Exercise objective -
The answer should be an exact repeat of the stretch of material below from the line containing "The image size is (996, 599)." through the line containing "Click the Home breadcrumb link".

Data shown -
____________________

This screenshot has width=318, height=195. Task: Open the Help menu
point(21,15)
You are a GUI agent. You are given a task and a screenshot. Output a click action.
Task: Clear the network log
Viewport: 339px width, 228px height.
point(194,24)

____________________

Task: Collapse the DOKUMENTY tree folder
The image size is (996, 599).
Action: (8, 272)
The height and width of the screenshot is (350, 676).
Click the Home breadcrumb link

____________________

Response below -
The image size is (996, 599).
Action: (8, 272)
The height and width of the screenshot is (350, 676).
Click the Home breadcrumb link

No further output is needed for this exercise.